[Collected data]
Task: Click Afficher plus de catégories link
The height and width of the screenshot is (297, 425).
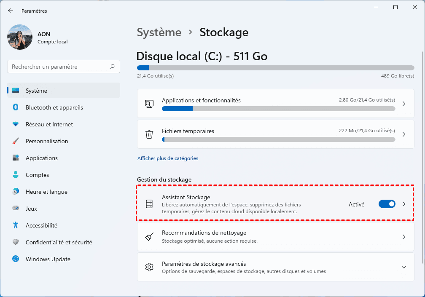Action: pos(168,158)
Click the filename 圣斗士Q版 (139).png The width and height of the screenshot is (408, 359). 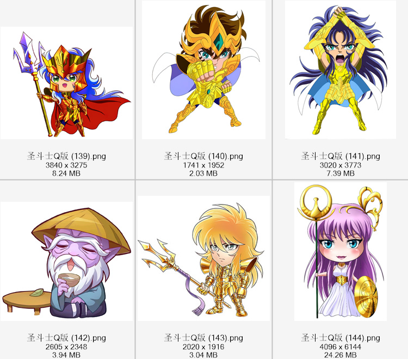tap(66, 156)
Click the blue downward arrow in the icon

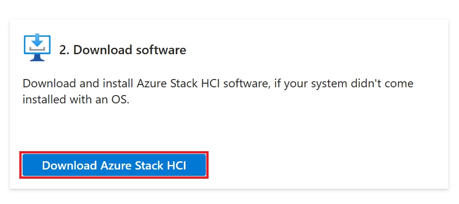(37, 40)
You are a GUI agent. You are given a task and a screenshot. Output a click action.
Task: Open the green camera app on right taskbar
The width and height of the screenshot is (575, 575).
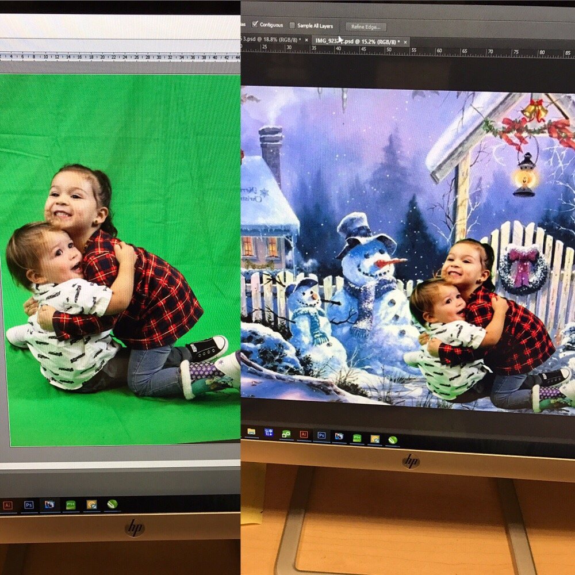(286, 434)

What is being asked: With the pictures excluded, the line containing "Click the blue downward arrow in the icon" and every line after it through the end of the data above are to be transcribed exactly, and nothing more.

Exercise output:
Click the blue downward arrow in the icon

(37, 40)
You are a GUI agent. You are given a task and a screenshot. Output a click action.
Task: Open the green camera app on right taskbar
The width and height of the screenshot is (575, 575).
(286, 434)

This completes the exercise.